Candy Gorlay: Wild Song (Buch)

Candy Gorlay
Wild Song
(Wild Song, 2023)
Übersetzung: Alexandra Rak
Rotfuchs, 2025, Hardcover, 320 Seiten, 19,90 EUR

Rezension von Christel Scheja

Gerade um die Jahrhundertwende herum war es sehr beliebt, in Menschenzoos aber auch bei Weltausstellungen andere Kulturen vorzustellen, wenn auch nicht unbedingt auf respektvolle Art und Weise, sondern eher mit den Augen der westlichen Kolonisatoren deutlich von oben herab. Das bekommen auch die Protagonistin Luki in „Wild Song“ zu spüren.


Die junge Frau wächst in den Bergen der Philippinen auf. Auch wenn die westliche Zivilisation bereits durch Missionsschulen und Aufseher zu ihrem Stamm vorgedrungen ist, so liebt sie doch ihr wildes und freies Leben als Jägerin, obwohl sie eigentlich endlich heiraten und eine Familie gründen soll.

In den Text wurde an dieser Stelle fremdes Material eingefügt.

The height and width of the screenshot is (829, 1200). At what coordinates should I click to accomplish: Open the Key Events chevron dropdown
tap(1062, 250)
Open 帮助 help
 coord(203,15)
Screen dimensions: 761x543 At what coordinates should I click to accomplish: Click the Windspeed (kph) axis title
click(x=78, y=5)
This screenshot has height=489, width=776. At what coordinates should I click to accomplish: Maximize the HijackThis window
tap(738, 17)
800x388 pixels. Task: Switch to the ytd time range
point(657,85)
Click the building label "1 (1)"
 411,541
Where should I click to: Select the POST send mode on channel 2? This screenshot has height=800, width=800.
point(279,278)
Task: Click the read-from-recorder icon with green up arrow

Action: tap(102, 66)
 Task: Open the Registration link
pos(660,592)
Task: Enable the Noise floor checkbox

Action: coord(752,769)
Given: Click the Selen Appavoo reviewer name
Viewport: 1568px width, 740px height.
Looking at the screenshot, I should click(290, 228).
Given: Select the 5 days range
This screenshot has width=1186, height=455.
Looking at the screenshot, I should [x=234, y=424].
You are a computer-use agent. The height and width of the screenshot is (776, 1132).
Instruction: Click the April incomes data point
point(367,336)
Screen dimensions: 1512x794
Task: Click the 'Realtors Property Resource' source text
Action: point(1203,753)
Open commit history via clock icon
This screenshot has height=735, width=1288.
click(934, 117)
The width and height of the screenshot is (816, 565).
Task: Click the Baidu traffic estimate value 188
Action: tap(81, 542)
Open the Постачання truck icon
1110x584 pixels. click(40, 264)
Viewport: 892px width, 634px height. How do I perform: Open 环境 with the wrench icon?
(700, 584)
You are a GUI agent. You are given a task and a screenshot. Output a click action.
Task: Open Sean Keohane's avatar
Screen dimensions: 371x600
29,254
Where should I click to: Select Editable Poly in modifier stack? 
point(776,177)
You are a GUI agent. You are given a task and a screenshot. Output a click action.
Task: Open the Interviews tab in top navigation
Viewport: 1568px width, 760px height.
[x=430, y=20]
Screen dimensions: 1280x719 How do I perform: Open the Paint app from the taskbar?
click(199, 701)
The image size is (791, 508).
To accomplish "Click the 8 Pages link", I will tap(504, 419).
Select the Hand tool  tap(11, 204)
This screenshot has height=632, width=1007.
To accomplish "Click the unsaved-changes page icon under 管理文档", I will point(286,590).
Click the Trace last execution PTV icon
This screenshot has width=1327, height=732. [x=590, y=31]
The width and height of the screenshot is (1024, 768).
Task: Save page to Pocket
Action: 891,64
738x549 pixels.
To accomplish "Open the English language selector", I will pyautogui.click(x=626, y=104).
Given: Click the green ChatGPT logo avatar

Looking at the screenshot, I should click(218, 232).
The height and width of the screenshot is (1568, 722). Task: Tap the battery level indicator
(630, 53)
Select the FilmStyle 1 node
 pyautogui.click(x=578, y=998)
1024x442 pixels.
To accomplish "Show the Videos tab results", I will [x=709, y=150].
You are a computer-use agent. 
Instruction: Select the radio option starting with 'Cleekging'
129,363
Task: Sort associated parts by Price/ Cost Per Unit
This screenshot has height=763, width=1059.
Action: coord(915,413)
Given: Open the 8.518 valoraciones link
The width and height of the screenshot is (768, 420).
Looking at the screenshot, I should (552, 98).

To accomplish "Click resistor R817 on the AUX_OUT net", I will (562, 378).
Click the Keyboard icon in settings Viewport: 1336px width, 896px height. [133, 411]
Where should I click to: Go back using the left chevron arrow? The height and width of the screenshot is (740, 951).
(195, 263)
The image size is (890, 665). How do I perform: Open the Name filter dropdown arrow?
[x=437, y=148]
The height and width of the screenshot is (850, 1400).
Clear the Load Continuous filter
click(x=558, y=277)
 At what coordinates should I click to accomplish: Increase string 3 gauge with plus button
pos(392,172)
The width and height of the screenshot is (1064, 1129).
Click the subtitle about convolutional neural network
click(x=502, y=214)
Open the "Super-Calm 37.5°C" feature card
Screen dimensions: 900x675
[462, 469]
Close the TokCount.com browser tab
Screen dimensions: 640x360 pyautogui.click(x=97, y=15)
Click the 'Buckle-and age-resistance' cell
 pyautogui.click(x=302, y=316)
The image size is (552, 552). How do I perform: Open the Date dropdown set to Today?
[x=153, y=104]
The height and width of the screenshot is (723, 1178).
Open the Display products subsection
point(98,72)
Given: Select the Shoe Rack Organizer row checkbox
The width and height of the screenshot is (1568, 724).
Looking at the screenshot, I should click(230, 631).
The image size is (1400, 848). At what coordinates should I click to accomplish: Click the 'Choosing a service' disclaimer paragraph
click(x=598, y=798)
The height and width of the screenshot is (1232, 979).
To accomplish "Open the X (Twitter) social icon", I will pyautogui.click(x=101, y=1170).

So abenteuerlustig wie sie ist, lässt sie sich auch auf das Angebot eines Amerikaners ein, ihn und andere nach St. Louis zu begleiten, wo die nächste Weltausstellung stattfinden soll. Es ist ja eine schöne Sache, die Kultur ihrer Heimat zu präsentieren; die Wahrheit ist aber um Einiges ernüchternder, wie Luki und die anderen schon auf der Reise zu spüren bekommen.


Candy Gorlay ist auf den Philippinen geboren und aufgewachsen, lebt auch heute noch dort und kennt daher die Geschichte ihres Landes aus einem ganz anderen Blickwinkel als dem westlichen. Sie kehrt deshalb auch bewusst in eine Zeit zurück, in der die Einheimischen so Einiges erdulden mussten.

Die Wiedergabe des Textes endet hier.